The basic framework of the GAN network used in this article is shown in Figure 17. The noise is fused into the original image to generate data. The generated data are input to G and the feature information of the pit is extracted. The fitting data are generated to deceive D, and D is used to identify the authenticity of the output data and feedback to the generated network to train the model.
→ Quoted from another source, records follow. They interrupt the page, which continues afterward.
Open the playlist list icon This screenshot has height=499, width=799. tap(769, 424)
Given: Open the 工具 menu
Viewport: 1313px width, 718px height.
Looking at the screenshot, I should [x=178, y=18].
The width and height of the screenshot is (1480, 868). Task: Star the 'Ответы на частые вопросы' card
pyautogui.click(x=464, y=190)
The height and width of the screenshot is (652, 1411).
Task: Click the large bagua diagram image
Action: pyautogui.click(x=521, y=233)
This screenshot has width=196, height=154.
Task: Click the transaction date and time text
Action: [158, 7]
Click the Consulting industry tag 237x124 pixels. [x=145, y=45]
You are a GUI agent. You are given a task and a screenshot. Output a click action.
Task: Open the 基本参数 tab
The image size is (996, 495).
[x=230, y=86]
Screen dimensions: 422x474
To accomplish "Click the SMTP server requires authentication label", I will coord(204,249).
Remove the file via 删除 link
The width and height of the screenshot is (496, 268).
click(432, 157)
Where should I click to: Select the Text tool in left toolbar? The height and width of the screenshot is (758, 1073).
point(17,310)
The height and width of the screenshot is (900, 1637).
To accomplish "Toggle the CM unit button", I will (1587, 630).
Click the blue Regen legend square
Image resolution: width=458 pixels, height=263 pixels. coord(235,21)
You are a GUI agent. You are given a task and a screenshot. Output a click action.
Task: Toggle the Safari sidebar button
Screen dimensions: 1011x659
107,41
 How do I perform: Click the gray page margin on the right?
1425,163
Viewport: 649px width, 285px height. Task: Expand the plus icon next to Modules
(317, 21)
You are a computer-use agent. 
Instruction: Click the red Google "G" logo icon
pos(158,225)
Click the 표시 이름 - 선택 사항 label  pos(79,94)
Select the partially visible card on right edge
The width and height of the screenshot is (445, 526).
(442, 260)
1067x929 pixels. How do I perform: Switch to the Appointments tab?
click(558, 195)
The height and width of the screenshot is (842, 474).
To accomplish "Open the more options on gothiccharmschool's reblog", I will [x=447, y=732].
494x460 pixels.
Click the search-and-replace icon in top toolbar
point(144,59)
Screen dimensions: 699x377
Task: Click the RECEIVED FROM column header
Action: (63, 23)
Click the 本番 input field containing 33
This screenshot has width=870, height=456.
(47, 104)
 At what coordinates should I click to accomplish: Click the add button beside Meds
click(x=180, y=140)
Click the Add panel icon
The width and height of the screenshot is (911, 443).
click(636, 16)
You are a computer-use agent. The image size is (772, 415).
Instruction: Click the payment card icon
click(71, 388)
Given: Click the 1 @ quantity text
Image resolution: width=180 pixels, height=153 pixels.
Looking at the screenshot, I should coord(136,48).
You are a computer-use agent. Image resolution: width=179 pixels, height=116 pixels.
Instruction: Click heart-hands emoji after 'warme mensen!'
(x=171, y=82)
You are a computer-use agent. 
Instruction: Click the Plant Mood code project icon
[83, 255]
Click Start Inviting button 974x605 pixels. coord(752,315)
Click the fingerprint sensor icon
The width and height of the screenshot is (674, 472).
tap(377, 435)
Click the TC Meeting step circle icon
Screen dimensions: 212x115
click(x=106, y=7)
Ratliff et al. [42] proposed Wasserstein distance to replace JS divergence (Jensen-Shannon divergence, JS), that is, Wasserstein generated adversarial network (WGAN) to improve the mode collapse problem of GAN. WGAN still has the problem of gradient explosion and gradient disappearance caused by gradient clipping. Therefore, Hsu et al. [43] proposed WGAN-GP with gradient penalty term. In this study, WGAN-GP with better data generation performance was used to generate pit data. The G and D of WGAN-GP were set to five layers of convolutional neural networks, and the number of layers was 1∼5. G is composed of transposed convolution (ConvTrans2d), batch norm (BN), and ReLu and Tanh activation functions. D is composed of convolution (Conv2d), instance norm (IN), and LeakyRelu activation functions. The detailed parameter settings of the network are shown in Table 4. In the table, K (kernel size, K) represents the size of the convolution kernel, N_out (number of out, N_out) represents the number of convolution kernels, and S (stride, S) represents the step size.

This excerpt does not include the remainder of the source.